Environomics: Major Nuclear Builder Abandoning the Business
Despite massive taxpayer and ratepayer subsidies, nuclear power construction has become so economically noncompetitive that a major builder is abandoning the business.
Tokyo-based Toshiba Corp., which owns Westinghouse Electric Co., is reportedly in the process of getting out of the nuclear plant construction business altogether. According to the Japan Times, Toshiba will stop taking orders for new nuclear plants, and anticipates reporting this month that it is taking a financial write-down of up to $6 billion related to cost overruns in its nuclear construction business. Its stock price has dropped sharply and its debt ratings have gone into “junk bond” status out of concern over its losses.
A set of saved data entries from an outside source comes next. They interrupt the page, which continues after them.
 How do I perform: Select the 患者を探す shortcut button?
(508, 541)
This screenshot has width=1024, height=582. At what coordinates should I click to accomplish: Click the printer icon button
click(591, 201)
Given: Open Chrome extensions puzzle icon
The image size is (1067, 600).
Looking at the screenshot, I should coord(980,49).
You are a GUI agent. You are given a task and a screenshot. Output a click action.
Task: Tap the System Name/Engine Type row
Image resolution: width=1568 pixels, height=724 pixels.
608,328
One U.S. project alone (the Vogtle project to add two new reactors to an existing Georgia Power plant near Augusta) is over three years behind schedule and more than $3 billion over budget.
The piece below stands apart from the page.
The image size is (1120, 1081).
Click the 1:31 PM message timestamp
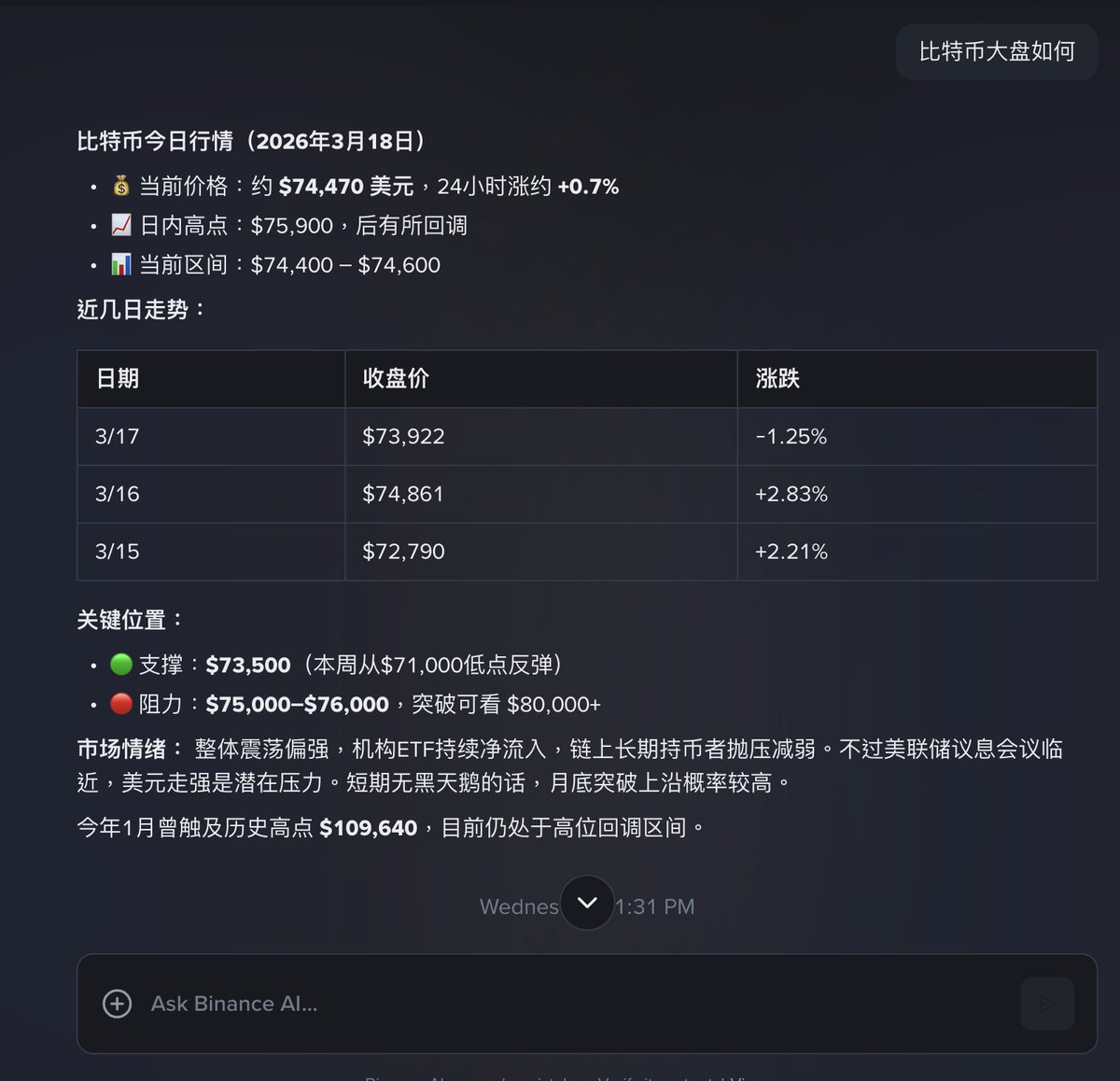coord(655,906)
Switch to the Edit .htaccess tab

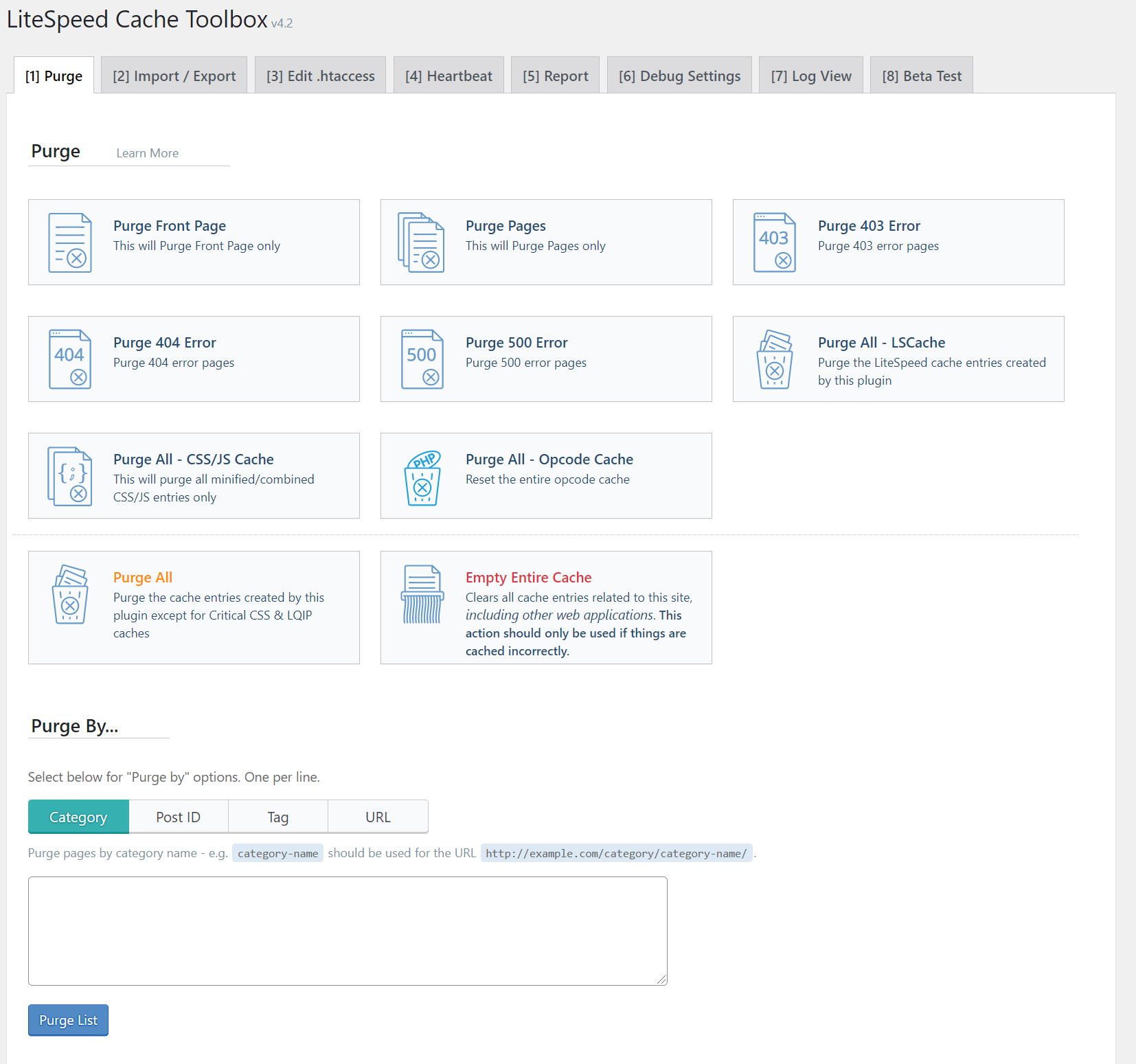[x=320, y=76]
The Southern Alliance for Clean Energy (SACE) is calling on Florida Power & Light to halt its proposed addition of two more nuclear reactors to its Turkey Point power plant south of Miami, which would be designed and built by Westinghouse. “FPL’s Turkey Point nuclear expansion project was questionable from the beginning and now nearly a decade later with hundreds of millions of customers’ dollars spent, there is even less likelihood that this risky, expensive project will ever materialize,” said Stephen Smith, SACE’s executive director.
We’re fortunate that North Carolina no longer has a Dept. of Environmental Quality secretary (Donald van der Vaart) out to derail solar and wind projects and substitute more nuclear construction. Thank you, Gov. Cooper.